On 01/06/17 at 05:49pm, Xunlei Pang wrote:
Check the number of cpus for x86_64 kdump kernel to boot with.
We met an issue for x86_64: kdump runs out of vectors with the
default "nr_cpus=1", when requesting tons of irqs.
This patch detects such situation and warns users about the risk.
Signed-off-by: Xunlei Pang <xlpang(a)redhat.com>
- When detecting risky cpu vectors, we just warn users instead of
modifying "nr_cpus=X" forcely.
- Improved code comments.
- Replaced nr_old with nr_origin, and improved some logic.
- Improved the code according to Dave's suggestions.
kdumpctl | 73 ++++++++++++++++++++++++++++++++++++++++++++++++++++++++++++++++
1 file changed, 73 insertions(+)
diff --git a/kdumpctl b/kdumpctl
index b2068cc..9dfc9e2 100755
@@ -105,6 +105,77 @@ append_cmdline()
+# Check the number of cpus for kdump kernel to boot with.
+# We met an issue for x86_64: kdump runs out of vectors with
+# "nr_cpus=1" when requesting tons of irqs, so here we check
+# "nr_cpus=X" and warn users if kdump probably can't work.
+ local nr nr_search nr_origin nr_min nr_max
+ local arch=$(uname -m) cmdline=$KDUMP_COMMANDLINE
+ # Special treatment for x86_64 only currently.
+ if [ $arch != "x86_64" ]; then
+ # We only care about "nr_cpus=X" format for x86.
+ nr_search=$(echo $cmdline | grep -o "nr_cpus=[0-9]*" | cut -d "="
-f2 | grep "[0-9]" | sort)
+ # In case there are multiple "nr_cpus=X", get the lowest non-zero value.
+ for nr in $nr_search; do
+ if [ $nr -gt 0 ]; then
+ if [ -z "$nr_origin" ]; then
How about just echo $cmdline | grep -e "nr_cpus=1[[:space:]]"
If it return true then we can regard use 1 to compare with nr_min.
> + # Online cpus in first kernel.
> + nr_max=$(grep -c '^processor' /proc/cpuinfo)
> + # Calculate estimated minium cpus required by irqs(vectors).
> + nr_min=$(ls /proc/irq/ -l | grep ^d | wc -l)
> + # We roughly use 256-32(see kernel FIRST_EXTERNAL_VECTOR)=224 as
> + # maximum supported vectors can be allocated to io devices percpu.

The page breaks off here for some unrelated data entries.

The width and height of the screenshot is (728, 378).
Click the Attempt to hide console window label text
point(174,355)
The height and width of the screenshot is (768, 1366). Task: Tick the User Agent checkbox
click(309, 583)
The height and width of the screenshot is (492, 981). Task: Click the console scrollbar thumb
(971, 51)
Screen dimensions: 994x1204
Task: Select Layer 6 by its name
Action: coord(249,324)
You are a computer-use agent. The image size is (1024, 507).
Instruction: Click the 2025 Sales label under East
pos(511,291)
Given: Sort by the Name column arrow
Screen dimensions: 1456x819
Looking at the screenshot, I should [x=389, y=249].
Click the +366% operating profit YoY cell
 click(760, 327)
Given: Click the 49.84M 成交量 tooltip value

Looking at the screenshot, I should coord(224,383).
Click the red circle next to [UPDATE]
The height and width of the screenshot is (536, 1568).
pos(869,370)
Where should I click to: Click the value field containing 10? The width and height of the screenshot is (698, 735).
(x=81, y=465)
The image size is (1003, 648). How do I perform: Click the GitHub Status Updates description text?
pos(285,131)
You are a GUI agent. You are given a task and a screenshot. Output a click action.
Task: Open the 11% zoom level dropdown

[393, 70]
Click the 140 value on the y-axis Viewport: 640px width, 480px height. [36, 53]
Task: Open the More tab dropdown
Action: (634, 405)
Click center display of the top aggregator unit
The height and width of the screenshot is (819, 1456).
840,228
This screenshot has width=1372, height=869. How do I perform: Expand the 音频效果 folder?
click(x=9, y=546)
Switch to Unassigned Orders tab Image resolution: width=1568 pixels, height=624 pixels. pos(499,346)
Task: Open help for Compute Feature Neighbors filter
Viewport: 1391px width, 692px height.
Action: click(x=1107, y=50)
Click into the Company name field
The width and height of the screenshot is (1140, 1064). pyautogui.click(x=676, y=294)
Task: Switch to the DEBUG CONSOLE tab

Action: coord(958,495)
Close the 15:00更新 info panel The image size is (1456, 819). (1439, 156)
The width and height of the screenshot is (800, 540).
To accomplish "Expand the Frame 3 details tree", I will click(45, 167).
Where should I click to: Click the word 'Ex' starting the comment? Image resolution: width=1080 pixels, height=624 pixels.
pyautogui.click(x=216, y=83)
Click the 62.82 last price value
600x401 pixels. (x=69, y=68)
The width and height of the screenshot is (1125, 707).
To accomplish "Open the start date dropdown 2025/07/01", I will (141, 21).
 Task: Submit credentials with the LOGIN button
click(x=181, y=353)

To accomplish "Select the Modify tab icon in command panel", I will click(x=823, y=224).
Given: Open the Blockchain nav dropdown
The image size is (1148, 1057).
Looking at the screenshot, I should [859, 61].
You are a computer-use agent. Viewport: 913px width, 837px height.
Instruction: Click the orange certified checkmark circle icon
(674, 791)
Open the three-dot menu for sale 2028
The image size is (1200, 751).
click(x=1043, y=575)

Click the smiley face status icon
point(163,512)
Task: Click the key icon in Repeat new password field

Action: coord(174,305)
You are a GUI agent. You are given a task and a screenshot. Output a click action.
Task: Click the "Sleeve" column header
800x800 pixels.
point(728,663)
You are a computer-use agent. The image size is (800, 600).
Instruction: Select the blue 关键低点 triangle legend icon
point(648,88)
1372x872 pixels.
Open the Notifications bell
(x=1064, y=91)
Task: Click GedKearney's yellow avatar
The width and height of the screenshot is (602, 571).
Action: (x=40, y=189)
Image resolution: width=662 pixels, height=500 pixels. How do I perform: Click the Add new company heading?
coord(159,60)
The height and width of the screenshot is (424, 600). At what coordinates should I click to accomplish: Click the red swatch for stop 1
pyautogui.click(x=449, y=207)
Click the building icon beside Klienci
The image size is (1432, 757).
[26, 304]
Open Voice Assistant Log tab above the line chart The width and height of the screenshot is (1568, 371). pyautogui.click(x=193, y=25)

> + # As nr_min is a ballpart figure, also some high-numbered vectors
> + # are consumed by the kernel(see FIRST_SYSTEM_VECTOR), we need a
> + # variance for safety.
> + #
> + # We got a large machine with 240 cpus, 6TB memory, 8 iommus, and
> + # 12 io-apics, 132 irqs under /proc/irq/, it can boot successfully
> + # with "nr_cpus=1". (256-32-132)=92, so choosing 64 as the variance
> + # seems ok. Then we get the max external irqs supported per cpu:
> + # (256-32-64)=160 as the dividend.
> + nr_min=$(($nr_min + 160 - 1))
> + nr_min=$(($nr_min / 160))
> + if [ $nr_min -gt 1 ]; then
> + # The system seems to have tons of interrupts. while interrupts
> + # with multiple-cpu affinity can consume multiple vectors, with
> + # one vector for each cpu within the affinity mask. Fortunately
> + # for x2apic which is widely used on large modern machines, in
> + # default case of boot, device bringup etc will use a single cpu
> + # for the interrupt affinity to minimize vector pressure.
> + #
> + # For further safety, we add one more cpu and round it up to an
> + # even number which is commonly-used.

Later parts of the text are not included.